O avô materno visita o túmulo de Isabella todo domingo. A mãe, por sua vez, não costuma ir ao cemitério “A memória dela é muito além de uma campa”, diz Ana Carolina, que é espírita, doutrina que crê em reencarnação e não sacraliza o corpo. “Para um caso como o meu, é onde se encontra mais respostas.”

Filhos

Conheceu o marido Vinicius Francomano, de 31 anos, às vésperas de ir estudar seis meses na Califórnia, nos Estados Unidos. Eles se casaram em 2014: Miguel nasceu dois anos depois. “Não houve menção a Isabella até o momento final, do beijo dos noivos”, conta o reverendo Aldo Quintão, que celebrou a cerimônia na Catedral Anglicana de São Paulo. Nessa hora, tocou “Noites Traiçoeiras”, do Padre Marcelo Rossi, em homenagem à menina: “O mundo pode até fazer você chorar/mas Deus te quer sorrindo”.

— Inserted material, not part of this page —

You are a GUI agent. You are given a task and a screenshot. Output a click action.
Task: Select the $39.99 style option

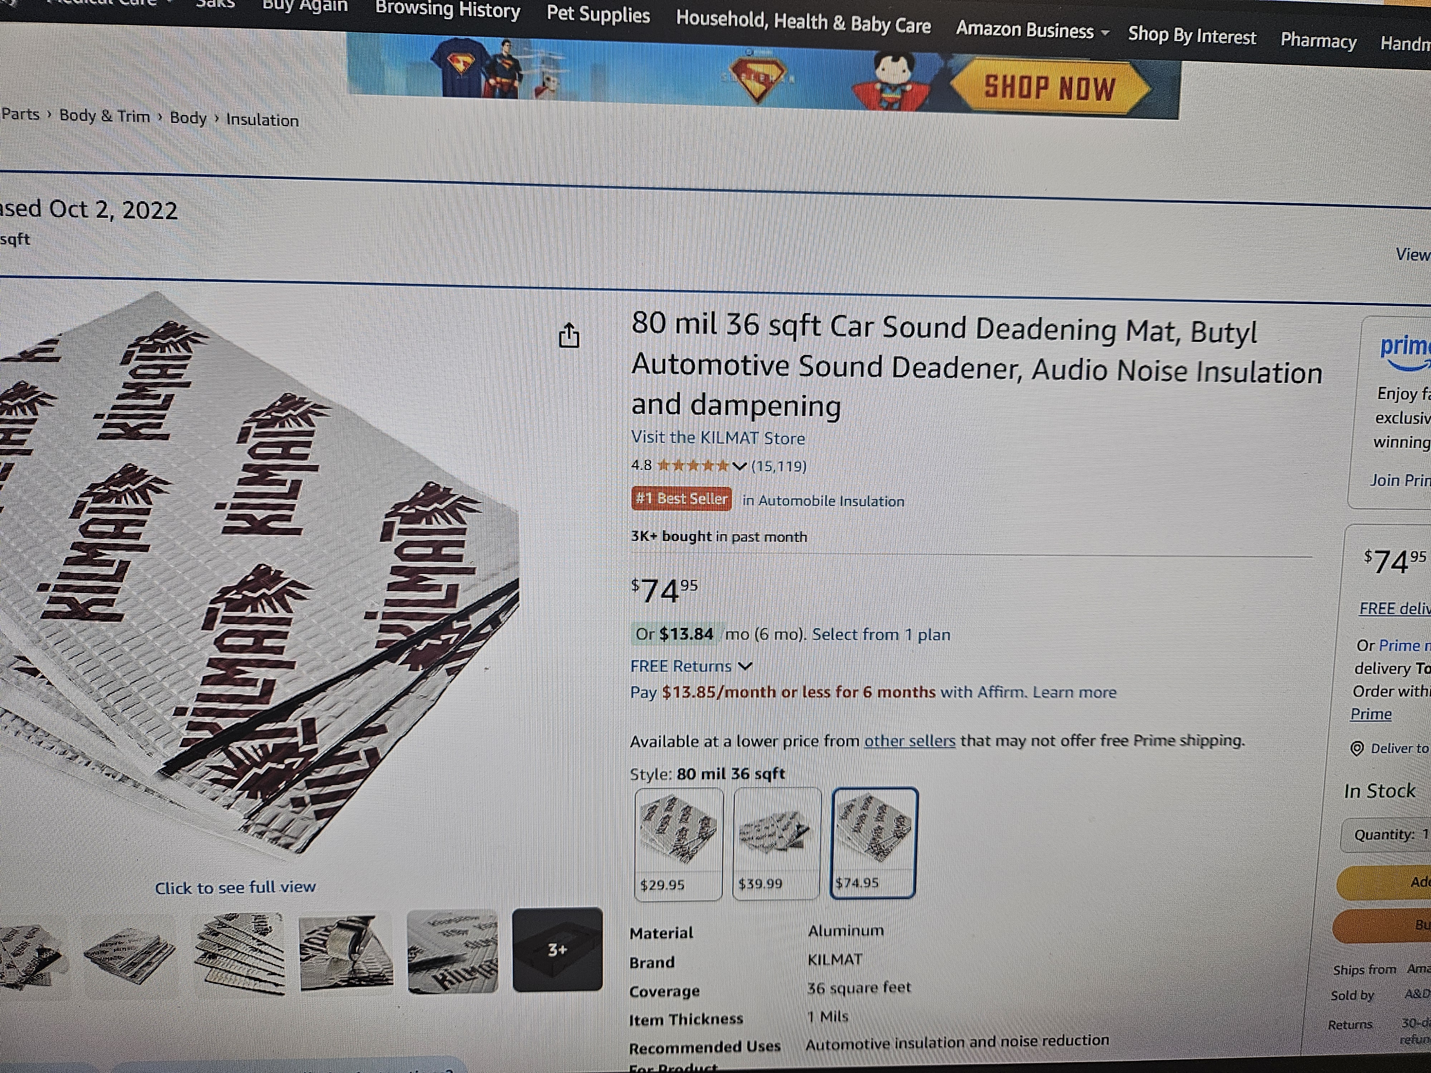[776, 843]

“Tenho lembranças boas, e não de sofrimento”, afirma Ana Carolina, que guarda roupas, calçados e brinquedos de Isabella. Entre eles, há um coelhinho de pelúcia com o qual ficou abraçada no velório da filha. “Por coincidência, Miguel estava brincado com ele outro dia.”

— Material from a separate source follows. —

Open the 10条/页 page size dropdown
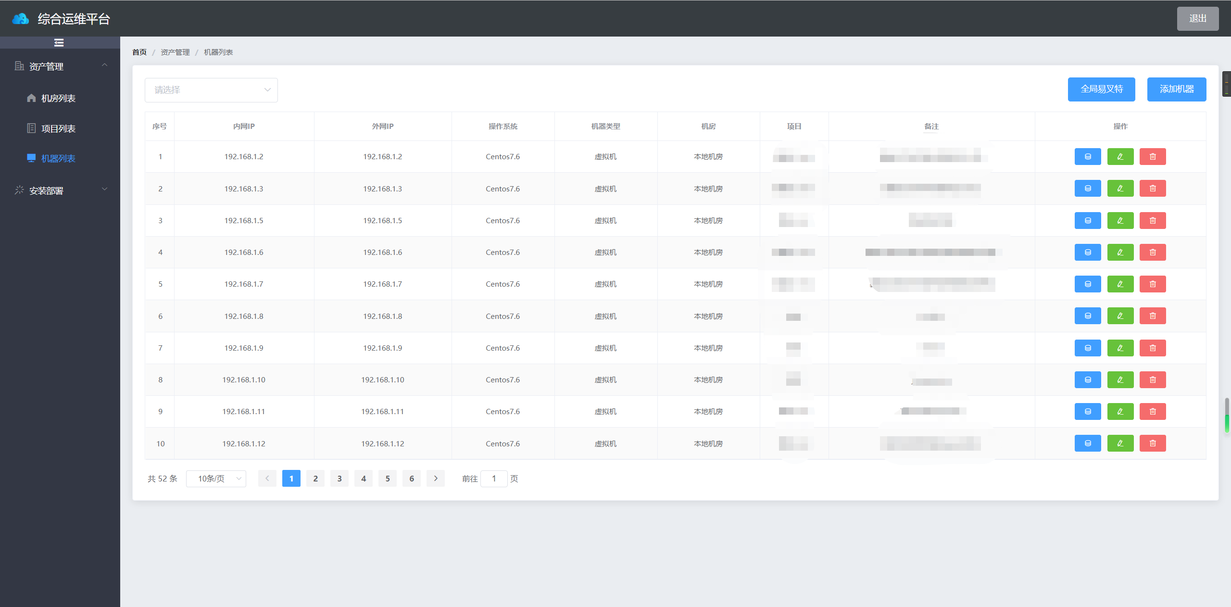The height and width of the screenshot is (607, 1231). click(216, 479)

As crianças, porém, não são tão parecidas assim. Isabella era corintiana. Miguel, palmeirense. Ela, quietinha, preferia ficar em casa e assistir a “Monstros S.A.” ou “Procurando Nemo”, seus filmes favoritos. Ele, agitado (já foi parar duas vezes na diretoria da creche), gosta mesmo de passear. “Sempre quis ter três filhos. Quero engravidar, no máximo, até o ano que vem, mas ainda preciso combinar com meu marido”, ela ri.

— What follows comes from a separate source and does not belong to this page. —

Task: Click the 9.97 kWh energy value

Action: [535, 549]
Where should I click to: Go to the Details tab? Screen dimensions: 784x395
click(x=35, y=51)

Isabella morreu, aos 5, no ano que seria alfabetizada. Tinha o sonho de aprender a ler. Miguel está na fase de falar sem parar, imitando até propaganda. Outro dia, deixou todo mundo de boca aberta quando a campainha tocou. “Ó, pancainha”, disse, trocando as sílabas. Isabella falava exatamente assim.